Per aggiungere un altro tassello alla storia della Puglia religiosa si è svolta ieri presso l’Auditorium della Chiesa del Sacro Cuore di Maglie la presentazione del libro intitolato Storia della Parrocchia di Sant’Antonio Abate – Chiesa del Sacro Cuore (Ed. Erreci, Maglie). Gli autori Mario Andreano, Vincenzo D’Aurelio e Roberto Muci, con la presentazione di questo volume hanno concluso la serie di iniziative promosse dalla Parrocchia per festeggiare il 50° Anniversario della sua Consacrazione. «Il libro, diviso in tre parti, si apre con una introduzione storica circa il culto di Sant’Antonio Abate. Vincenzo D’Aurelio, magliese e studioso di storia patria, ricucendo le scarne notizie circa la grecità della sua patria compone le basi per una interessante narrazione che analizza il culto dell’Abate attraverso i secoli. In particolare si parla di culto salentino alla luce delle alternanze di liturgia greca e latina, ma l’ampio spettro di analisi non può sottrarsi dal volgere lo sguardo ad un culto ancor più complesso e antico come quello pagano del fuoco che a quello di Sant’Antonio lega le focare e i miracoli. Allora l’autore, distribuisce la narrazione tra i secoli spaziando nella vasta geografia mediterranea e lungo un percorso preciso e storicamente completo ci conduce dalla Tebaide a Costantinopoli, per poi passare nel delfinato francese a Viennois e da qui ancora una volta ritornare nella sua terra d’origine: il Salento. Una storia, quella di Sant’Antonio Abate, millenaria densa di significati e di simboli dai quali si scopre la sua iconografia e da questa il suo culto, la fede popolare e le credenze innervate in quella ruralità popolare che di Sant’Antonio Abate ne fece lu santu de lu focu».

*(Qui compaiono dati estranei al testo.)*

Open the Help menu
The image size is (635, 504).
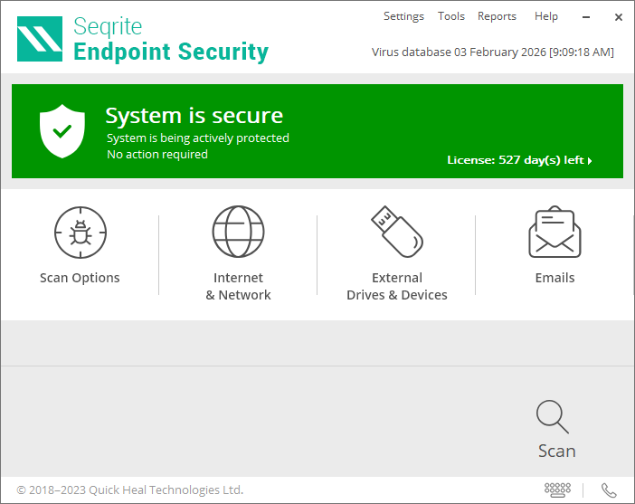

«Ma la storia di un culto è anche spesso la storia di una comunità. Era il 1959 quando don Teodoro Petracca, assegnato alla cura delle anime della Parrocchia di Sant’Antonio Abate di Maglie, si rese conto che l’antica chiesa di Sant’Antonio sull’omonima strada era piccola per una comunità prepotentemente cresciuta. Il suo sogno di realizzare una nuova Casa di Dio si concretizzò con l’acquisto di un terreno vicino e vedrà da questo momento in poi prendere forma la nuova struttura. Un sogno spesso di difficile realizzazione per insufficienti risorse economiche, ma l’audacia e la perizia del buon don Teodoro, affiancato dalla beneficienza di numerosi e illustri cittadini, resero possibile quest’impresa. Quando la nuova Chiesa ormai era terminata, anche la vita di don Teodoro terminò e il suo sostituto fu un sacerdote che ha segnato per più di trent’anni la storia di questa parrocchia: Don Antonio Castellana. Anche per lui numerose vicissitudini, un impegno indefesso a migliorare la parrocchia e un continuo monitoraggio delle anime, lui che con il suo carattere duro e deciso era anche così amorevole e proteso verso il prossimo, verso il fanciullo in particolare. Chiamato a Dio sul finire degli anni ’90, il testimone passa a don Antonio Carluccio, attuale parroco. Questa è la storia, seppur sintetizzata, della narrazione di Mario Andreano, magliese, professore di lettere e membro onorario della Società di Storia Patria per la Puglia, che con un’attenta e precisa ricostruzione storica, senza perdere di vista lo sfondo storico nazionale nel quale si cala prepotentemente la nostra microstoria, ripercorre la vita di questa comunità e della sua parrocchia attraverso quegli anni di grandi trasformazioni sociali e di rinnovamento della Chiesa».